- **Tâche à réaliser 1**:
Recopiez fidèlement le passage du texte sur la fatigue compassionnelle compris entre « Lorsque cette fatigue » et « de la personne. », ces deux bornes incluses.
- **Tâche à réaliser 2**:
Reprenez le texte sur la fatigue compassionnelle à partir de sa dernière phrase et poursuivez sa rédaction.

- **Extrait du texte**:
^^^^^^^^

Apporter de l’aide à autrui implique de réguler temporairement et consciemment sa propre subjectivité pour se mettre à la place de l’autre, sans perdre son identité. Cette compétence passe par un partage affectif. Elle engendre une résonnance motrice passant par le système des neurones miroirs, et implique l’état du corps, les réactions viscérales, puis les émotions. Elle permet au professionnel de se représenter le vécu de son patient.
L’enjeu est de se mettre à la place de l’autre sans perdre son identité, acquis au sein d’une relation d’attachement suffisamment sécure. Cependant des phénomènes de contamination peuvent interférer et empêcher la bonne distance, qui a un rôle protecteur.
La santé du professionnel du soin peut se trouver alors altérée, d’autant plus que la répétition de stress chronique augmente. S’en suit une fatigue compassionnelle, qui n’est pas liée uniquement à l’activité professionnelle, mais indique plutôt à un débordement du professionnel et à un épuisement face à la souffrance d’autrui. Cette fatigue n’est pas toujours liée avec une histoire traumatique de la personne aidée. Ce phénomène peut prendre différents aspects symptomatologiques et est à différencier du burnout, du traumatisme vicariant ou de la dépression. C’est un “processus continu, long et silencieux d’érosion psychologique qui résulte d’une exposition prolongée à des agents stressants parfois mineurs qui n’émettent aucun signal d’alarme” (Grebot, 2009).
Lorsque cette fatigue compassionnelle prend une ampleur plus importante, on arrive au burn-out avec un syndrome d’épuisement professionnel, de la dépersonnalisation et une réduction de l’accomplissement personnel. On peut parler d’un processus de désillusion où le professionnel passe de l’enthousiasme à la stagnation, à la frustration et à l’apathie. L’idéalisme déçu du professionnel de santé engagé dans son métier amène une désillusion résultant d’un décalage entre la réalité professionnelle et les caractéristiques de la personne.
Chez les professionnels accompagnants les personnes ayant subies des traumatismes se manifeste une autre forme de fatigue, dû au traumatisme vicariant. Il a été relevé que l’empathie semble être fondamentale dans le mécanisme pouvant amener un traumatisme vicariant (Bouvier et Dellucci, 2017). Un traumatisme vicariant peut donc se manifester entre autres par des symptômes intrusifs tels que des flashbacks, des cauchemars et des pensées obsessionnelles, des comportements d’évitement, des sentiments de détresse, une altération du fonctionnement global.
Pour pallier l’épuisement professionnel, des mesures de préventions primaires existent touchant à divers domaines de la santé (gérer son corps et ses affects, gérer sa pensée (philosophie de vie, doute), gérer sa vie privée et sa vie professionnelle), (Delbrouck, 2021).

^^^^^^^^

- **Jeu de données**:
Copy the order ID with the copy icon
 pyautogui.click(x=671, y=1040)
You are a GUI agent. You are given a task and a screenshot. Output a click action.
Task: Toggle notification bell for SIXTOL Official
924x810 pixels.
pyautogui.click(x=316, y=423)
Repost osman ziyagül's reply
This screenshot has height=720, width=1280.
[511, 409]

^^^^^^^^

- **Zone de réponse 1**:
Lorsque cette fatigue compassionnelle prend une ampleur plus importante, on arrive au burn-out avec un syndrome d’épuisement professionnel, de la dépersonnalisation et une réduction de l’accomplissement personnel. On peut parler d’un processus de désillusion où le professionnel passe de l’enthousiasme à la stagnation, à la frustration et à l’apathie. L’idéalisme déçu du professionnel de santé engagé dans son métier amène une désillusion résultant d’un décalage entre la réalité professionnelle et les caractéristiques de la personne.

- **Zone de réponse 2**:
Dans l’outillage du professionnel, un espace de supervision, ou d’intervision permet d’avoir un lieu bienveillant et neutre lui offrant la possibilité de se remettre en question en toute sécurité et d’avancer dans le confort d’être accompagné et conseillé (Delbrouck, 2021). Prendre également soin de son corps (au niveau médical, activité physique) et de ses émotions contribue à trouver un équilibre entre temps de soin, de ressourcement, de relations affectives, familiales et amicales. L’équilibre est à trouver aussi au niveau professionnel (horaires, missions, relations avec les collègues, temps de récupération, formation).
La notion d’interrelation apparaît alors primordiale. Le lien et donc le soin apporté au patient dépend du professionnalisme du soignant et aussi de ses capacités et ressources à prendre soins de sa santé dans un réseau d’accompagnement et de lien dans les différents aspects de sa vie.
Bouvier, G. & Dellucci, H. (2017). Chapitre 25. Les traumatismes vicariants. Dans : , C. Tarquinio, M. Brennsthul, H. Dellucci, M. Iracane-Coste, J. Rydberg, M. Silvestre & E. Zimmermann (Dir), Pratique de la psychothérapie EMDR (pp. 269-278). Paris: Dunod.
Delbrouck, M. (2021). Comment traiter le burn-out: Syndrome d'épuisement professionnel, stress chronique et traumatisme psychique. De Boeck Supérieur.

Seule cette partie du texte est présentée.